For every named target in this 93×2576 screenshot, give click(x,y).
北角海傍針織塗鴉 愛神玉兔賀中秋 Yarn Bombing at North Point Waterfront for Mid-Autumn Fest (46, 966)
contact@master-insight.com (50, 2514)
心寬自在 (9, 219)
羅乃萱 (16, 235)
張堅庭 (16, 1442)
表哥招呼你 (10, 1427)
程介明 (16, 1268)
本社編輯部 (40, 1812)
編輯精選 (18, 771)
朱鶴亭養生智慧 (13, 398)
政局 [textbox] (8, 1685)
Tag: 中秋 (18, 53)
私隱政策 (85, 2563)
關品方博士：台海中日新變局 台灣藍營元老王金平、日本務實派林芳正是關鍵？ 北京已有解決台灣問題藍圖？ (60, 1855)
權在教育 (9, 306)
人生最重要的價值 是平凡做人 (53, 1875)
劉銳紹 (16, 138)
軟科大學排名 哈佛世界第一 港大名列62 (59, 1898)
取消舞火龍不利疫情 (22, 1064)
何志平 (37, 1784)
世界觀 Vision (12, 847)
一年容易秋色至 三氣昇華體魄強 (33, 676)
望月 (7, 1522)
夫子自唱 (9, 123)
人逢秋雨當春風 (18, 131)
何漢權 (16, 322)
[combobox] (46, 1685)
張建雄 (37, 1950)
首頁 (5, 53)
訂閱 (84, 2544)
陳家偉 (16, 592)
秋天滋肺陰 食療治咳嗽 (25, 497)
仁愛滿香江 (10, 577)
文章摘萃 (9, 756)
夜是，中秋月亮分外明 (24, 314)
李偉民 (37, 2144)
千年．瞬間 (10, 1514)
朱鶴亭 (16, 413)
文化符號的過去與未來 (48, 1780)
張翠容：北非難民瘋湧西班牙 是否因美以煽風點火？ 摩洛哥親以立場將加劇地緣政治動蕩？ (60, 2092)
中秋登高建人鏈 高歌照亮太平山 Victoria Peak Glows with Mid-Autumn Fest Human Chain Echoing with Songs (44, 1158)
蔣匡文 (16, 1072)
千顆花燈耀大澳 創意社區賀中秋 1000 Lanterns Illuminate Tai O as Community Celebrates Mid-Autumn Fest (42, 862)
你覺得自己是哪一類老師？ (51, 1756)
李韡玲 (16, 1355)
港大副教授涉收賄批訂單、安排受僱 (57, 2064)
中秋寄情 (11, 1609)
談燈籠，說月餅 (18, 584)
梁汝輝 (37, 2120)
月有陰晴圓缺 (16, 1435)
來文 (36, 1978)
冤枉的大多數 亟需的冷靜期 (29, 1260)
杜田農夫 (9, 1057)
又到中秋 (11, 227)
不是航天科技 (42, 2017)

What needs to be done - If a line of the records above includes the word "Fest", count it; state the final number with no other words.

Result for this exercise - 3